▶ **Stored data**
☆ ☆ ☆ ☆

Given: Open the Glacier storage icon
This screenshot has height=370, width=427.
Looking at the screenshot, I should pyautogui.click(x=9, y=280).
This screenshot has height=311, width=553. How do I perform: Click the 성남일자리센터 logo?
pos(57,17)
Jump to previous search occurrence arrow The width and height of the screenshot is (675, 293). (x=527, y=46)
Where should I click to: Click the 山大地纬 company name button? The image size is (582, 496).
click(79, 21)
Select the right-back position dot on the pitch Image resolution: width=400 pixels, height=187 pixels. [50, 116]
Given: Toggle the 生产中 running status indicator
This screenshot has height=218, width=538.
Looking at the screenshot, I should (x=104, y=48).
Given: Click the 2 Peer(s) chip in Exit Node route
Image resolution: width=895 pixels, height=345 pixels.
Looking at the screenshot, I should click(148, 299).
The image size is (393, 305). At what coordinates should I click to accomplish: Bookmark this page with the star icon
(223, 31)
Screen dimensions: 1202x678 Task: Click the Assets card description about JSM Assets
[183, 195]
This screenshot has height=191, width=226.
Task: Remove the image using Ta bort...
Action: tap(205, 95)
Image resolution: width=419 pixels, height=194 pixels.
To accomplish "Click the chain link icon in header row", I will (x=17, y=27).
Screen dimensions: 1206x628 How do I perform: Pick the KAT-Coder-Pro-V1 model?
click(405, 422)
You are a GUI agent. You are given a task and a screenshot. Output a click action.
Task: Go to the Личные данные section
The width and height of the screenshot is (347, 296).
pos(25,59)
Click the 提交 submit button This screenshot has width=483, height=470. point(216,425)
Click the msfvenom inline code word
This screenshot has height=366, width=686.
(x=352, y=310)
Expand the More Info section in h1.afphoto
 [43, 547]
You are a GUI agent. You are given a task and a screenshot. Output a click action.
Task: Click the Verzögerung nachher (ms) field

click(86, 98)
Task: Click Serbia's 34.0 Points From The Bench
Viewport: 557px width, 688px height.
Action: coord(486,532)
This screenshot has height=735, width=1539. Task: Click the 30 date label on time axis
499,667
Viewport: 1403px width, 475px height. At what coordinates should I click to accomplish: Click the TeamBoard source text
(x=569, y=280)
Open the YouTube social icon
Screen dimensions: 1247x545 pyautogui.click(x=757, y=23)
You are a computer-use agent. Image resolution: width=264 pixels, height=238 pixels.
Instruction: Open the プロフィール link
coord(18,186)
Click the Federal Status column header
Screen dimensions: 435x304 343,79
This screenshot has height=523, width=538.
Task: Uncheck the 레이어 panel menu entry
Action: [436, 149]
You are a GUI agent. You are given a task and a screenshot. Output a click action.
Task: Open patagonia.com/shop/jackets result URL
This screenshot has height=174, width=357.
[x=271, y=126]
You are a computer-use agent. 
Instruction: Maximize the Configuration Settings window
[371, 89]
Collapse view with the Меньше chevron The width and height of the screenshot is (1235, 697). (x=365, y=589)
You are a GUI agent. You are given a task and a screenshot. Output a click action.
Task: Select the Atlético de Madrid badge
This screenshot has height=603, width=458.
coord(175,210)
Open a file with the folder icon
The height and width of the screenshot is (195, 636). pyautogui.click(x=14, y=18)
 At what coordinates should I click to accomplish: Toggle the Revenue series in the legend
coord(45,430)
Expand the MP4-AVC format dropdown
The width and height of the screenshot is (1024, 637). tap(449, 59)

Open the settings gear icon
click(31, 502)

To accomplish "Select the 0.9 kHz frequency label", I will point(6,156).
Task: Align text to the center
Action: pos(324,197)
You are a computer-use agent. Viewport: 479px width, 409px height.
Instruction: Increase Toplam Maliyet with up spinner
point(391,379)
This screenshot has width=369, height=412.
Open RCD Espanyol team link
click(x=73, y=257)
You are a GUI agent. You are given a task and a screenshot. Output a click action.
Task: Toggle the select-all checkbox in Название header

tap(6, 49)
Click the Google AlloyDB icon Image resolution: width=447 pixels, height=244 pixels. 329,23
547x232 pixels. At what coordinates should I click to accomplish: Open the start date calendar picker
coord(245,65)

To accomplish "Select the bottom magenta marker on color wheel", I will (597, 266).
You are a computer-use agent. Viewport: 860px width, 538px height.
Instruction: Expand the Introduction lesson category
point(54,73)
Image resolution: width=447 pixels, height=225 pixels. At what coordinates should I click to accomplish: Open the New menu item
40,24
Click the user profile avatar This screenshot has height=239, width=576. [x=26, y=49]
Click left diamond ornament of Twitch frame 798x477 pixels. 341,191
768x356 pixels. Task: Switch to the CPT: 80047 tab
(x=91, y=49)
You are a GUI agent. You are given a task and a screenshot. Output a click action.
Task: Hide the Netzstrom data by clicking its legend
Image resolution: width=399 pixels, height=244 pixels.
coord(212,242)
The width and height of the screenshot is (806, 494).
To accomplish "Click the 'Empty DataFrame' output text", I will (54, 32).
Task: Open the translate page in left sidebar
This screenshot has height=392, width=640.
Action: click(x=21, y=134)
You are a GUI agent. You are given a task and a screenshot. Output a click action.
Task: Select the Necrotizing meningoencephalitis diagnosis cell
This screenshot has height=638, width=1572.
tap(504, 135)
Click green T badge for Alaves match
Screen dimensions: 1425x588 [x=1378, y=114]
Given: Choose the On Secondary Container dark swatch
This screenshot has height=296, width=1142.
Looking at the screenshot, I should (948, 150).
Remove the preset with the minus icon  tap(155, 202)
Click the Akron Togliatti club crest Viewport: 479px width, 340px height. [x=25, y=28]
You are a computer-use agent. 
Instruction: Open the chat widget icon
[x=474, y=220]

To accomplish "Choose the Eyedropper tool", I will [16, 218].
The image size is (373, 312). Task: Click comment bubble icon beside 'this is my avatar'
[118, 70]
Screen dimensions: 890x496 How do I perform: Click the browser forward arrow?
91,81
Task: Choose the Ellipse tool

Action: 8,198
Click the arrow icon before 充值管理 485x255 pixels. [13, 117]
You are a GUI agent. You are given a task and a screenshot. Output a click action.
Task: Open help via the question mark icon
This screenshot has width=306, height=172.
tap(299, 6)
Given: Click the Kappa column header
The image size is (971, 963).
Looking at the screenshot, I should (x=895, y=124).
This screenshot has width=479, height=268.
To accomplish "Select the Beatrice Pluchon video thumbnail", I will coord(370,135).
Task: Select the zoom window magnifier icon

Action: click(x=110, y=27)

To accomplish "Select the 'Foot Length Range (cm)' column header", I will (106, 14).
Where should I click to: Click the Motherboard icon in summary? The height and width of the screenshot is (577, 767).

☆ ☆ ☆ ☆

▶ **Task brief**
The required answer is the complete data, repeated exactly.

▶ **Answer to this exercise**
Given: Open the Glacier storage icon
This screenshot has height=370, width=427.
Looking at the screenshot, I should pyautogui.click(x=9, y=280).
This screenshot has height=311, width=553. How do I perform: Click the 성남일자리센터 logo?
pos(57,17)
Jump to previous search occurrence arrow The width and height of the screenshot is (675, 293). (x=527, y=46)
Where should I click to: Click the 山大地纬 company name button? The image size is (582, 496).
click(79, 21)
Select the right-back position dot on the pitch Image resolution: width=400 pixels, height=187 pixels. [50, 116]
Given: Toggle the 生产中 running status indicator
This screenshot has height=218, width=538.
Looking at the screenshot, I should (x=104, y=48).
Given: Click the 2 Peer(s) chip in Exit Node route
Image resolution: width=895 pixels, height=345 pixels.
Looking at the screenshot, I should click(148, 299).
The image size is (393, 305). At what coordinates should I click to accomplish: Bookmark this page with the star icon
(223, 31)
Screen dimensions: 1202x678 Task: Click the Assets card description about JSM Assets
[183, 195]
This screenshot has height=191, width=226.
Task: Remove the image using Ta bort...
Action: tap(205, 95)
Image resolution: width=419 pixels, height=194 pixels.
To accomplish "Click the chain link icon in header row", I will (x=17, y=27).
Screen dimensions: 1206x628 How do I perform: Pick the KAT-Coder-Pro-V1 model?
click(405, 422)
You are a GUI agent. You are given a task and a screenshot. Output a click action.
Task: Go to the Личные данные section
The width and height of the screenshot is (347, 296).
pos(25,59)
Click the 提交 submit button This screenshot has width=483, height=470. point(216,425)
Click the msfvenom inline code word
This screenshot has height=366, width=686.
(x=352, y=310)
Expand the More Info section in h1.afphoto
 [43, 547]
You are a GUI agent. You are given a task and a screenshot. Output a click action.
Task: Click the Verzögerung nachher (ms) field

click(86, 98)
Task: Click Serbia's 34.0 Points From The Bench
Viewport: 557px width, 688px height.
Action: coord(486,532)
This screenshot has height=735, width=1539. Task: Click the 30 date label on time axis
499,667
Viewport: 1403px width, 475px height. At what coordinates should I click to accomplish: Click the TeamBoard source text
(x=569, y=280)
Open the YouTube social icon
Screen dimensions: 1247x545 pyautogui.click(x=757, y=23)
You are a computer-use agent. Image resolution: width=264 pixels, height=238 pixels.
Instruction: Open the プロフィール link
coord(18,186)
Click the Federal Status column header
Screen dimensions: 435x304 343,79
This screenshot has height=523, width=538.
Task: Uncheck the 레이어 panel menu entry
Action: [436, 149]
You are a GUI agent. You are given a task and a screenshot. Output a click action.
Task: Open patagonia.com/shop/jackets result URL
This screenshot has height=174, width=357.
[x=271, y=126]
You are a computer-use agent. 
Instruction: Maximize the Configuration Settings window
[371, 89]
Collapse view with the Меньше chevron The width and height of the screenshot is (1235, 697). (x=365, y=589)
You are a GUI agent. You are given a task and a screenshot. Output a click action.
Task: Select the Atlético de Madrid badge
This screenshot has height=603, width=458.
coord(175,210)
Open a file with the folder icon
The height and width of the screenshot is (195, 636). pyautogui.click(x=14, y=18)
 At what coordinates should I click to accomplish: Toggle the Revenue series in the legend
coord(45,430)
Expand the MP4-AVC format dropdown
The width and height of the screenshot is (1024, 637). tap(449, 59)

Open the settings gear icon
click(31, 502)

To accomplish "Select the 0.9 kHz frequency label", I will point(6,156).
Task: Align text to the center
Action: pos(324,197)
You are a computer-use agent. Viewport: 479px width, 409px height.
Instruction: Increase Toplam Maliyet with up spinner
point(391,379)
This screenshot has width=369, height=412.
Open RCD Espanyol team link
click(x=73, y=257)
You are a GUI agent. You are given a task and a screenshot. Output a click action.
Task: Toggle the select-all checkbox in Название header

tap(6, 49)
Click the Google AlloyDB icon Image resolution: width=447 pixels, height=244 pixels. 329,23
547x232 pixels. At what coordinates should I click to accomplish: Open the start date calendar picker
coord(245,65)

To accomplish "Select the bottom magenta marker on color wheel", I will (597, 266).
You are a computer-use agent. Viewport: 860px width, 538px height.
Instruction: Expand the Introduction lesson category
point(54,73)
Image resolution: width=447 pixels, height=225 pixels. At what coordinates should I click to accomplish: Open the New menu item
40,24
Click the user profile avatar This screenshot has height=239, width=576. [x=26, y=49]
Click left diamond ornament of Twitch frame 798x477 pixels. 341,191
768x356 pixels. Task: Switch to the CPT: 80047 tab
(x=91, y=49)
You are a GUI agent. You are given a task and a screenshot. Output a click action.
Task: Hide the Netzstrom data by clicking its legend
Image resolution: width=399 pixels, height=244 pixels.
coord(212,242)
The width and height of the screenshot is (806, 494).
To accomplish "Click the 'Empty DataFrame' output text", I will (54, 32).
Task: Open the translate page in left sidebar
This screenshot has height=392, width=640.
Action: click(x=21, y=134)
You are a GUI agent. You are given a task and a screenshot. Output a click action.
Task: Select the Necrotizing meningoencephalitis diagnosis cell
This screenshot has height=638, width=1572.
tap(504, 135)
Click green T badge for Alaves match
Screen dimensions: 1425x588 [x=1378, y=114]
Given: Choose the On Secondary Container dark swatch
This screenshot has height=296, width=1142.
Looking at the screenshot, I should (948, 150).
Remove the preset with the minus icon  tap(155, 202)
Click the Akron Togliatti club crest Viewport: 479px width, 340px height. [x=25, y=28]
You are a computer-use agent. 
Instruction: Open the chat widget icon
[x=474, y=220]

To accomplish "Choose the Eyedropper tool", I will [16, 218].
The image size is (373, 312). Task: Click comment bubble icon beside 'this is my avatar'
[118, 70]
Screen dimensions: 890x496 How do I perform: Click the browser forward arrow?
91,81
Task: Choose the Ellipse tool

Action: 8,198
Click the arrow icon before 充值管理 485x255 pixels. [13, 117]
You are a GUI agent. You are given a task and a screenshot. Output a click action.
Task: Open help via the question mark icon
This screenshot has width=306, height=172.
tap(299, 6)
Given: Click the Kappa column header
The image size is (971, 963).
Looking at the screenshot, I should (x=895, y=124).
This screenshot has width=479, height=268.
To accomplish "Select the Beatrice Pluchon video thumbnail", I will coord(370,135).
Task: Select the zoom window magnifier icon

Action: click(x=110, y=27)

To accomplish "Select the 'Foot Length Range (cm)' column header", I will (106, 14).
Where should I click to: Click the Motherboard icon in summary? The height and width of the screenshot is (577, 767).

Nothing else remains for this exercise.